In the second study, Carlos Zala from Buenos Aires and colleagues compared the second generation NNRTI IDX899 to placebo in treatment-naïve HIV-positive individuals.

Like RDEA806, IDX899 showed activity in preclinical testing against both wild-type HIV and strains with NNRTI-resistance mutations, and the drug demonstrated a high barrier to resistance. IDX899 also exhibited favourable safety and pharmacokinetic parameters in healthy HIV-negative volunteers.

IDX899 is being developed by Idenix Pharmaceuticals.

The design of this double-blind proof-of-concept study was similar to the one described above. A total of 30 participants (27 of them men) at a single site were randomly assigned to receive IDX899 monotherapy at one of three oral doses—200 mg, 400 mg or 800 mg once daily—or else placebo for seven days. Eligible participants could start combination therapy at the end of the study.

Study participants had a viral load of at least 5,000 copies/mL and a CD4 count of at least 200 cells/mm3 (mean about 450 cells/mm3 in the IDX899 arms). They were infected with either clade B HIV-1 or a B/F recombinant that is widespread in Argentina, and they had no pre-existing genotypic NNRTI resistance mutations. Again, those with hepatitis B or C were excluded.

The average decline in HIV RNA from the start of the study to day eight was about 1.8 log10 across all IDX899 dose arms, compared with a 0.05 log10 increase in the placebo group (using the Roche COBAS Amplicor assay).

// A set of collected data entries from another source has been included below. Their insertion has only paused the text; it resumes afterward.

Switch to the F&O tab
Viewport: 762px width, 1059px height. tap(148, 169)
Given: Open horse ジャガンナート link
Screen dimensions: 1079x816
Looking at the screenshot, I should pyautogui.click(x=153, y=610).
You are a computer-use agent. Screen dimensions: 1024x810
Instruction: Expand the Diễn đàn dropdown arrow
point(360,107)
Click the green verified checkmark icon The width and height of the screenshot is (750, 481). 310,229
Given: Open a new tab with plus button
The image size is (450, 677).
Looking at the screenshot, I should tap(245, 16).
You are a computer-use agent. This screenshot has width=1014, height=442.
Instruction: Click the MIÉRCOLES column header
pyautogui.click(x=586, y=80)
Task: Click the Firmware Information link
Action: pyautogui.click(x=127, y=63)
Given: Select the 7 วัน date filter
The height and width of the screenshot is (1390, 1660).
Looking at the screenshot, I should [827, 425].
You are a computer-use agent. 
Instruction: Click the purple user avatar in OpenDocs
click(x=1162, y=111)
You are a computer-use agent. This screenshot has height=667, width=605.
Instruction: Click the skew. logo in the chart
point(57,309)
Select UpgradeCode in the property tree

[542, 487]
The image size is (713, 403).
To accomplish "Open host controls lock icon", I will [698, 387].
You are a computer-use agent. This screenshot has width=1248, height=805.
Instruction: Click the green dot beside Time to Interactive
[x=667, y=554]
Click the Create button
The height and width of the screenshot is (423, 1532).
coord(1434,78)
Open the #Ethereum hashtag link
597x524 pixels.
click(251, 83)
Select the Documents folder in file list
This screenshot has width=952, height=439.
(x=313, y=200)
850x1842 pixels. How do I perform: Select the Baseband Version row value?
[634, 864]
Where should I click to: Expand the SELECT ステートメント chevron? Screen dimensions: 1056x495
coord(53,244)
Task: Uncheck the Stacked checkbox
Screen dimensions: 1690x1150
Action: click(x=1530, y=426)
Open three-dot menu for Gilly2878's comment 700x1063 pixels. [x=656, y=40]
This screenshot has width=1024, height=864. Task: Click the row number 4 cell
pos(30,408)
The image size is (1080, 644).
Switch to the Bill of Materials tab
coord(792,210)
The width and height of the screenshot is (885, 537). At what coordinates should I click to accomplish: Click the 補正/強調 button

The mean CD4 cell count increased by about 65 cells/mm3 in all IDX899 dose arms, while falling by 84 cells/mm3 in the placebo arm.

Here, too, the study drug was well tolerated overall. There were no treatment-associated serious adverse events or grade three to four laboratory abnormalities and no discontinuations due to side-effects. No discernable patterns in adverse events or laboratory abnormalities were observed, and skin rash and CNS symptoms occurred with similar frequency in the IDX899 and placebo arms. The researchers are still in the process of sequencing to check for emergent resistance mutations.

This study team concluded that “Once daily oral IDX899 was well tolerated and demonstrated potent HIV-1 antiviral activity at all tested doses.”

Again, there was no significant dose-response relationship, showing that even the smallest dose was sufficient. Since this trial ended, the investigators have added a 100 mg cohort to see if an even lower dose might be equally effective.